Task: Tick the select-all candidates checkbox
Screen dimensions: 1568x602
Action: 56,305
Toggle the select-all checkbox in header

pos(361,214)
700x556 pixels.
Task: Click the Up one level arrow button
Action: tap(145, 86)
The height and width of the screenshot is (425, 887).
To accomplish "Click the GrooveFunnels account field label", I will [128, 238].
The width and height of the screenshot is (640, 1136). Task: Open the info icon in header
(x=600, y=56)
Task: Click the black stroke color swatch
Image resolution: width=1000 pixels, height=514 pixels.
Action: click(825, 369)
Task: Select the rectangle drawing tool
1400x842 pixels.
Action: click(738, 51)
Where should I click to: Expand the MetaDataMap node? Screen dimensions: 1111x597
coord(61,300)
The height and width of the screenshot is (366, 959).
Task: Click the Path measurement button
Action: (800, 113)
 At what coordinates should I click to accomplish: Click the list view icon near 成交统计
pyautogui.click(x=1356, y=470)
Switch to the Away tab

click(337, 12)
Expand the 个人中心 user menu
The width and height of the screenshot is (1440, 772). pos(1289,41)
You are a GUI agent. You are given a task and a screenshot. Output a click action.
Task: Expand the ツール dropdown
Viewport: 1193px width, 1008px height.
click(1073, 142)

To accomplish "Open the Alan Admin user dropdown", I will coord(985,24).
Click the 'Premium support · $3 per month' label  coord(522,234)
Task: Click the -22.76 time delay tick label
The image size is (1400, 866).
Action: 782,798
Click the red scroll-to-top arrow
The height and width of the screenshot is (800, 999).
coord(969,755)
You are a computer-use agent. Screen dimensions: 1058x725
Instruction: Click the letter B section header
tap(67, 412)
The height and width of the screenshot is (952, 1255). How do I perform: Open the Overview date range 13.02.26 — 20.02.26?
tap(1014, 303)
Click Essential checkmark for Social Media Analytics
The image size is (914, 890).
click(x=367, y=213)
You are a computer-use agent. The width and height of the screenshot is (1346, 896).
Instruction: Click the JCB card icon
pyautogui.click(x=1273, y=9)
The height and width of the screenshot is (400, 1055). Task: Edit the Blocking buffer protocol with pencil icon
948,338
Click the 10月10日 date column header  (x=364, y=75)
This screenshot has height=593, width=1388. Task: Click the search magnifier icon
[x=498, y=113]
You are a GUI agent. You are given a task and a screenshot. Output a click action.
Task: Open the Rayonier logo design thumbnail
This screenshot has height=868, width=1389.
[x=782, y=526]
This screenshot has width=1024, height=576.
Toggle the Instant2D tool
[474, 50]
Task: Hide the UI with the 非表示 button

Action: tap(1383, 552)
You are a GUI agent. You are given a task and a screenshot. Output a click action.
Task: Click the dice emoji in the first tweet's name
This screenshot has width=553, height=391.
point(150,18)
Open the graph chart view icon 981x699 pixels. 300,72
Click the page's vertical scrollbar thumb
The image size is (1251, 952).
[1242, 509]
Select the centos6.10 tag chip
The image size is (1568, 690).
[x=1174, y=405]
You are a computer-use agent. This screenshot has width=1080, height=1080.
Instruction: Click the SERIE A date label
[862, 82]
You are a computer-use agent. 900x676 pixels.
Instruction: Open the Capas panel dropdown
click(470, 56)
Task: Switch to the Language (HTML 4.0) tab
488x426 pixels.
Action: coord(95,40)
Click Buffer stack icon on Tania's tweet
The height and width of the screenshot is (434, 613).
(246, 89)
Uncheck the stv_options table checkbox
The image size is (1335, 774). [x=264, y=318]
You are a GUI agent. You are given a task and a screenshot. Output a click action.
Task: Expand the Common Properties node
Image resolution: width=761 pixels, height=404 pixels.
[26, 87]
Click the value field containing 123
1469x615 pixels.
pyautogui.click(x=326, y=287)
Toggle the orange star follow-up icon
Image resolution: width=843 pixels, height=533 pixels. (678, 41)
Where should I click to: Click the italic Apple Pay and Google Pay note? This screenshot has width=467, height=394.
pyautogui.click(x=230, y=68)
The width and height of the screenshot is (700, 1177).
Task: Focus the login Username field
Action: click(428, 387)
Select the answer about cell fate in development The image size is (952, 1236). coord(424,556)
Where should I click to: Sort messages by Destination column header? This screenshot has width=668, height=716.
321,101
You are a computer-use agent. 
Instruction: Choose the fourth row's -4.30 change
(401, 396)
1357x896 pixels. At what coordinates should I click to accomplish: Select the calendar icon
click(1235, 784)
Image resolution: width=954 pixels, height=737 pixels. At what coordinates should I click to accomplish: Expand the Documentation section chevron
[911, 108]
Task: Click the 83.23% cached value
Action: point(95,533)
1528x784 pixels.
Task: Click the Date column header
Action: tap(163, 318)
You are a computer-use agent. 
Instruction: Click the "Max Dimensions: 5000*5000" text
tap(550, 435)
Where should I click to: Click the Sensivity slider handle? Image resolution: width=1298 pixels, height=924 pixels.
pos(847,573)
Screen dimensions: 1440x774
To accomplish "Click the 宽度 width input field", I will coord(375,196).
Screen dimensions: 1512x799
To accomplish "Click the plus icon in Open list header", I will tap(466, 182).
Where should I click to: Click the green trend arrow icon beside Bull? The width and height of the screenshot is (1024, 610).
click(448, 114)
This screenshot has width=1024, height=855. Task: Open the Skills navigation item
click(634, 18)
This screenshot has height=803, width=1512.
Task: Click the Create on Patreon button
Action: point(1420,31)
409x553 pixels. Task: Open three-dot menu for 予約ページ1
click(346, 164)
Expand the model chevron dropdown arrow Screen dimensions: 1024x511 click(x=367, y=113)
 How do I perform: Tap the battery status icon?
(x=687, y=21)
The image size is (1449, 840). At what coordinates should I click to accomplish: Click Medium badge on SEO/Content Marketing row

WHAT IS BEING ASKED: Recast every line of the records above as a JSON list of strings, with one string per line and blank lines omitted.

FINAL ANSWER:
[
  "Task: Tick the select-all candidates checkbox",
  "Screen dimensions: 1568x602",
  "Action: 56,305",
  "Toggle the select-all checkbox in header",
  "pos(361,214)",
  "700x556 pixels.",
  "Task: Click the Up one level arrow button",
  "Action: tap(145, 86)",
  "The height and width of the screenshot is (425, 887).",
  "To accomplish \"Click the GrooveFunnels account field label\", I will [128, 238].",
  "The width and height of the screenshot is (640, 1136). Task: Open the info icon in header",
  "(x=600, y=56)",
  "Task: Click the black stroke color swatch",
  "Image resolution: width=1000 pixels, height=514 pixels.",
  "Action: click(825, 369)",
  "Task: Select the rectangle drawing tool",
  "1400x842 pixels.",
  "Action: click(738, 51)",
  "Where should I click to: Expand the MetaDataMap node? Screen dimensions: 1111x597",
  "coord(61,300)",
  "The height and width of the screenshot is (366, 959).",
  "Task: Click the Path measurement button",
  "Action: (800, 113)",
  " At what coordinates should I click to accomplish: Click the list view icon near 成交统计",
  "pyautogui.click(x=1356, y=470)",
  "Switch to the Away tab",
  "click(337, 12)",
  "Expand the 个人中心 user menu",
  "The width and height of the screenshot is (1440, 772). pos(1289,41)",
  "You are a GUI agent. You are given a task and a screenshot. Output a click action.",
  "Task: Expand the ツール dropdown",
  "Viewport: 1193px width, 1008px height.",
  "click(1073, 142)",
  "To accomplish \"Open the Alan Admin user dropdown\", I will coord(985,24).",
  "Click the 'Premium support · $3 per month' label  coord(522,234)",
  "Task: Click the -22.76 time delay tick label",
  "The image size is (1400, 866).",
  "Action: 782,798",
  "Click the red scroll-to-top arrow",
  "The height and width of the screenshot is (800, 999).",
  "coord(969,755)",
  "You are a computer-use agent. Screen dimensions: 1058x725",
  "Instruction: Click the letter B section header",
  "tap(67, 412)",
  "The height and width of the screenshot is (952, 1255). How do I perform: Open the Overview date range 13.02.26 — 20.02.26?",
  "tap(1014, 303)",
  "Click Essential checkmark for Social Media Analytics",
  "The image size is (914, 890).",
  "click(x=367, y=213)",
  "You are a computer-use agent. The width and height of the screenshot is (1346, 896).",
  "Instruction: Click the JCB card icon",
  "pyautogui.click(x=1273, y=9)",
  "The height and width of the screenshot is (400, 1055). Task: Edit the Blocking buffer protocol with pencil icon",
  "948,338",
  "Click the 10月10日 date column header  (x=364, y=75)",
  "This screenshot has height=593, width=1388. Task: Click the search magnifier icon",
  "[x=498, y=113]",
  "You are a GUI agent. You are given a task and a screenshot. Output a click action.",
  "Task: Open the Rayonier logo design thumbnail",
  "This screenshot has height=868, width=1389.",
  "[x=782, y=526]",
  "This screenshot has width=1024, height=576.",
  "Toggle the Instant2D tool",
  "[474, 50]",
  "Task: Hide the UI with the 非表示 button",
  "Action: tap(1383, 552)",
  "You are a GUI agent. You are given a task and a screenshot. Output a click action.",
  "Task: Click the dice emoji in the first tweet's name",
  "This screenshot has width=553, height=391.",
  "point(150,18)",
  "Open the graph chart view icon 981x699 pixels. 300,72",
  "Click the page's vertical scrollbar thumb",
  "The image size is (1251, 952).",
  "[1242, 509]",
  "Select the centos6.10 tag chip",
  "The image size is (1568, 690).",
  "[x=1174, y=405]",
  "You are a computer-use agent. This screenshot has width=1080, height=1080.",
  "Instruction: Click the SERIE A date label",
  "[862, 82]",
  "You are a computer-use agent. 900x676 pixels.",
  "Instruction: Open the Capas panel dropdown",
  "click(470, 56)",
  "Task: Switch to the Language (HTML 4.0) tab",
  "488x426 pixels.",
  "Action: coord(95,40)",
  "Click Buffer stack icon on Tania's tweet",
  "The height and width of the screenshot is (434, 613).",
  "(246, 89)",
  "Uncheck the stv_options table checkbox",
  "The image size is (1335, 774). [x=264, y=318]",
  "You are a GUI agent. You are given a task and a screenshot. Output a click action.",
  "Task: Expand the Common Properties node",
  "Image resolution: width=761 pixels, height=404 pixels.",
  "[26, 87]",
  "Click the value field containing 123",
  "1469x615 pixels.",
  "pyautogui.click(x=326, y=287)",
  "Toggle the orange star follow-up icon",
  "Image resolution: width=843 pixels, height=533 pixels. (678, 41)",
  "Where should I click to: Click the italic Apple Pay and Google Pay note? This screenshot has width=467, height=394.",
  "pyautogui.click(x=230, y=68)",
  "The width and height of the screenshot is (700, 1177).",
  "Task: Focus the login Username field",
  "Action: click(428, 387)",
  "Select the answer about cell fate in development The image size is (952, 1236). coord(424,556)",
  "Where should I click to: Sort messages by Destination column header? This screenshot has width=668, height=716.",
  "321,101",
  "You are a computer-use agent. ",
  "Instruction: Choose the fourth row's -4.30 change",
  "(401, 396)",
  "1357x896 pixels. At what coordinates should I click to accomplish: Select the calendar icon",
  "click(1235, 784)",
  "Image resolution: width=954 pixels, height=737 pixels. At what coordinates should I click to accomplish: Expand the Documentation section chevron",
  "[911, 108]",
  "Task: Click the 83.23% cached value",
  "Action: point(95,533)",
  "1528x784 pixels.",
  "Task: Click the Date column header",
  "Action: tap(163, 318)",
  "You are a computer-use agent. ",
  "Instruction: Click the \"Max Dimensions: 5000*5000\" text",
  "tap(550, 435)",
  "Where should I click to: Click the Sensivity slider handle? Image resolution: width=1298 pixels, height=924 pixels.",
  "pos(847,573)",
  "Screen dimensions: 1440x774",
  "To accomplish \"Click the 宽度 width input field\", I will coord(375,196).",
  "Screen dimensions: 1512x799",
  "To accomplish \"Click the plus icon in Open list header\", I will tap(466, 182).",
  "Where should I click to: Click the green trend arrow icon beside Bull? The width and height of the screenshot is (1024, 610).",
  "click(448, 114)",
  "This screenshot has width=1024, height=855. Task: Open the Skills navigation item",
  "click(634, 18)",
  "This screenshot has height=803, width=1512.",
  "Task: Click the Create on Patreon button",
  "Action: point(1420,31)",
  "409x553 pixels. Task: Open three-dot menu for 予約ページ1",
  "click(346, 164)",
  "Expand the model chevron dropdown arrow Screen dimensions: 1024x511 click(x=367, y=113)",
  " How do I perform: Tap the battery status icon?",
  "(x=687, y=21)",
  "The image size is (1449, 840). At what coordinates should I click to accomplish: Click Medium badge on SEO/Content Marketing row"
]